SOURCE TEXT =>
= Love in the Afternoon (advertising campaign) =

Daytime TV soap promotion by the American Broadcasting Company

"Love in the Afternoon" was an advertising campaign used by ABC to market its soap operas in the form of newspaper advertisements and television commercials. Focusing on the highly tormented love lives of its main characters, "Love in the Afternoon" was the chief ad campaign for ABC's afternoon lineup from 1975 until 1985. The flagship programme for the campaign was General Hospital.

The idea of marketing soaps as "Love in the Afternoon" was not a unique concept, as rival network NBC had produced television advertisements promoting their popular couples under the "Love in the Afternoon" banner in 1974. ABC decided to pursue their own "Love in the Afternoon" advertisements when NBC abandoned their campaign.

== Background ==
Started by executive producer Jackie Smith, the "Love in the Afternoon" promos, for the majority of the campaign's decade-long run, featured a simulated sunrise against a blue sky, with the sun centering itself and then flashing to reveal the ABC logo zooming in against a different background. Individual show previews would then be seen, illustrating the many romantic, heated entanglements of the couples-du-jour, but sometimes highlighting non-romantic storylines. Usually two shows from the lineup would be previewed per promo, but it was not uncommon in the early 1980s for a third soap preview to be included. With the 1981–82 season, the graphic motif of the campaign was upgraded considerably, with the sunrise now appearing against a more generic blue background with silver and gold lines piercing through; the sun positions itself, and for the first time, flashes the word LOVE in capital letters to semi-title the campaign. The ABC lettering appears inside the "O" in LOVE. Also, between 1982 and 1985, game shows and daytime specials would be added on at the end of "Love in the Afternoon" promos, with their different tone used to book-end the dramatic scenes featured in the main parts of the promo.

PROVIDED INFORMATION =>
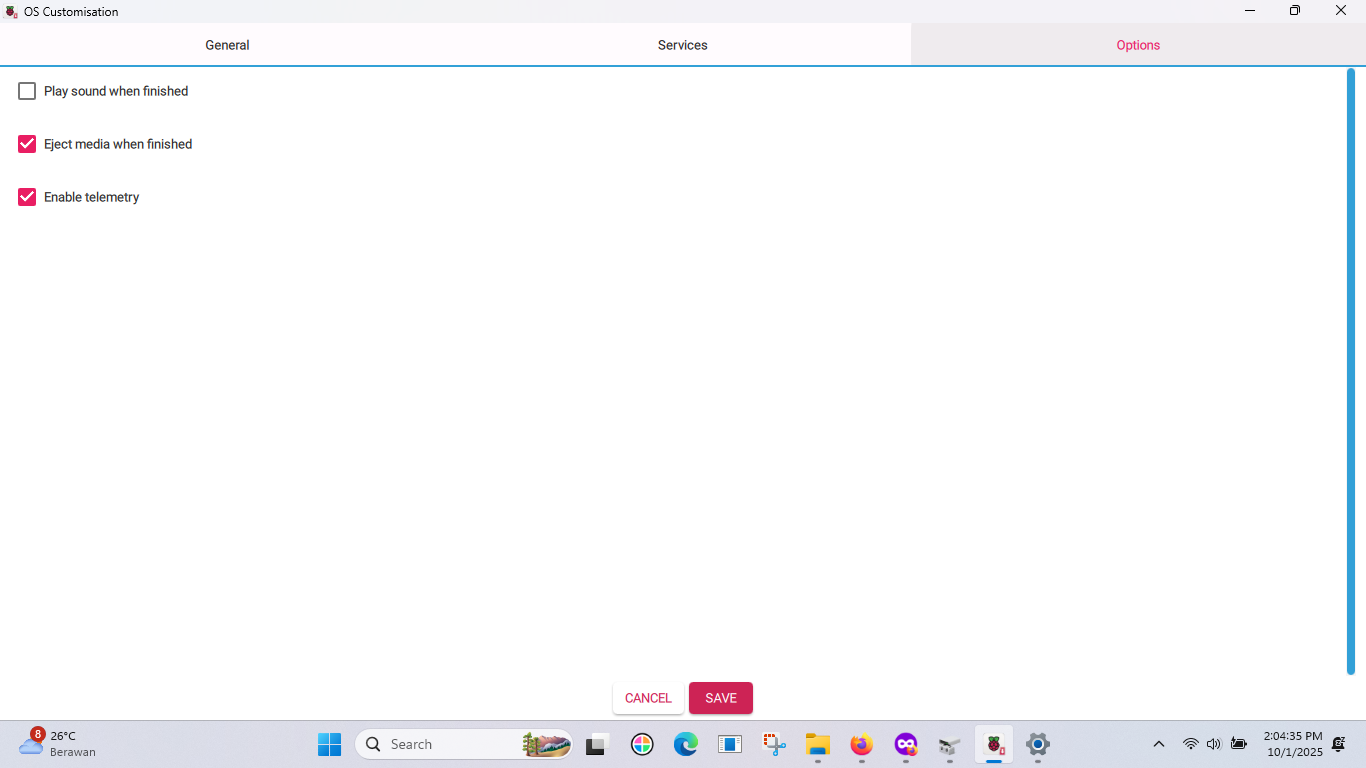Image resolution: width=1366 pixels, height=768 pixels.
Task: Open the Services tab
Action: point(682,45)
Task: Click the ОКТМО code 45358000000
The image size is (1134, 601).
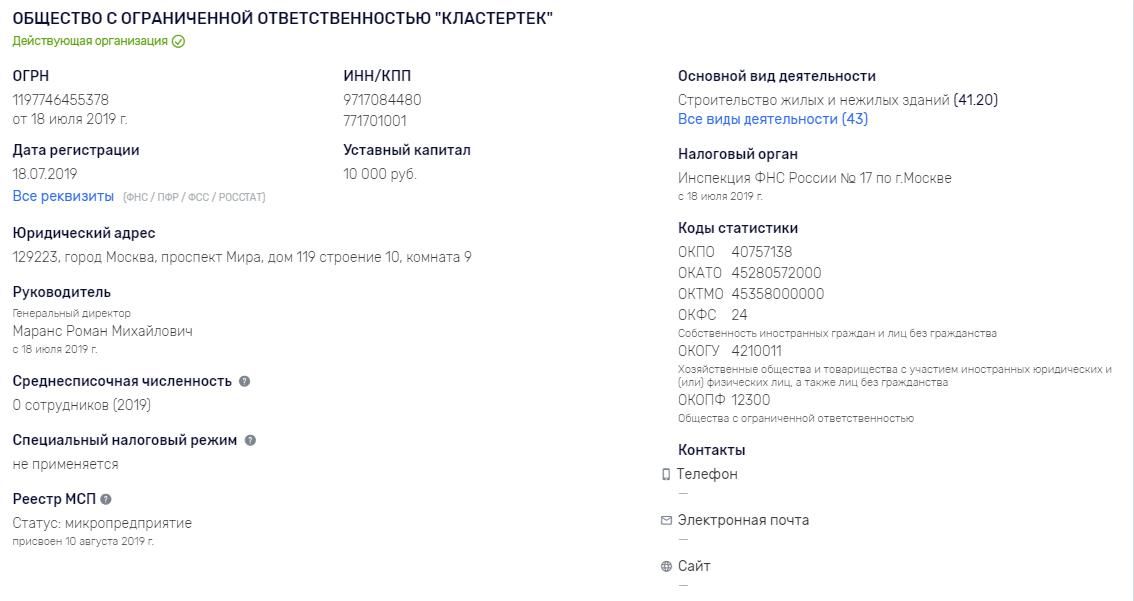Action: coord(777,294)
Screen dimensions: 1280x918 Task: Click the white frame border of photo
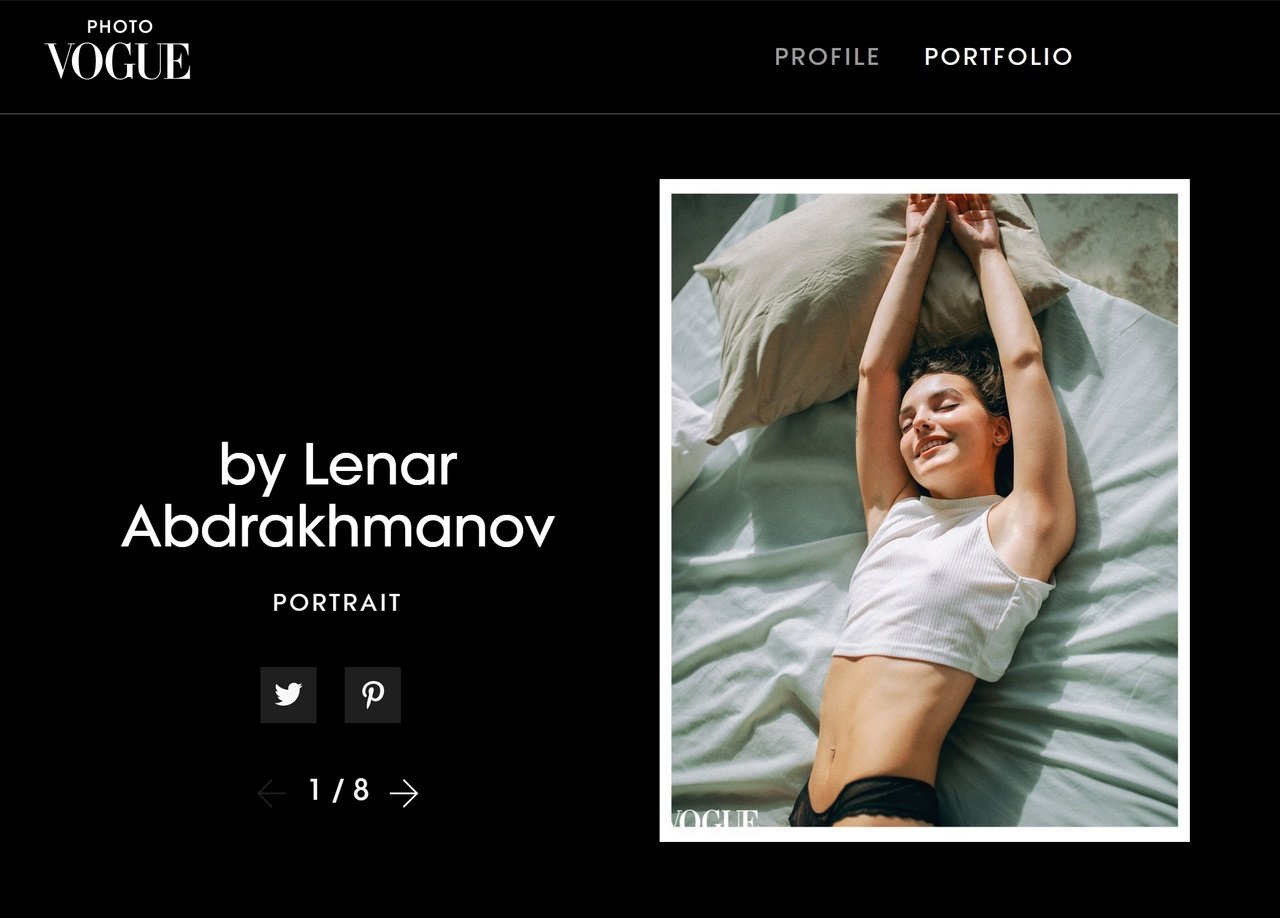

--

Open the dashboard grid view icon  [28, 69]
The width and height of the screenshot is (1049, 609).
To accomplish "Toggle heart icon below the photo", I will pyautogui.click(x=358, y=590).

WORK INSTRUCTIONS =>
A: In the text on ABC's "Love in the Afternoon" campaign, which program served as the campaign's flagship?
B: Pick up the text on ABC's "Love in the Afternoon" campaign after its final sentence and continue it.

RESULTS IN ORDER =>
A: General Hospital

B:
There were also two different versions of the "Love in the Afternoon" musical jingle; the original being a slower, more melodious ditty with the lyrics "Fall in love...in the afternoon", and the later one, a slightly faster, uplifting piece, in which the chorus consisted of "Love in the afternoon". The latter was the best-known version used full-time from 1977 to 1985. However, the original version still turned up occasionally, as late as 1981.

== Success ==
The "Love in the Afternoon" campaign was only a moderate success in the late 1970s; it finally took off in 1980 and 1981 by advertising the wildly popular romance of Luke and Laura on General Hospital. The campaign also found success in promoting popular couples on another ABC serial, All My Children, such as Cliff and Nina, Greg and Jenny, and Jesse and Angie. Other shows profiled in "Love in the Afternoon" advertisements included One Life to Live, Loving, Ryan's Hope, and The Edge of Night.

In 1983, ABC briefly altered the "Love in the Afternoon" commercials to advertise "Loving in the morning," a nod to its then-new serial, Loving, which premiered in a late morning timeslot. After a few months, the regular "Love in the Afternoon" commercials resumed.

As the long-running campaign saw retirement in 1985, the network initially transitioned to a more modern replacement series of commercials using the slogan "Love it!", which coincided with ABC's 1985-86 network campaign You'll Love It.

Four decades after the commercials ended production, the phrase Love in the Afternoon has come to refer to the stories told on soap operas, irrespective of network affiliation.

==Trivia==
A 1986 sketch on the children's television series Sesame Street was named "School in the Afternoon", a spoof of the "Love in the Afternoon" campaign. The sketch included four "promo" segments: The Edge of School (after The Edge of Night), Another School (Another World), All My Schoolchildren (All My Children) and Love of School (Love of Life).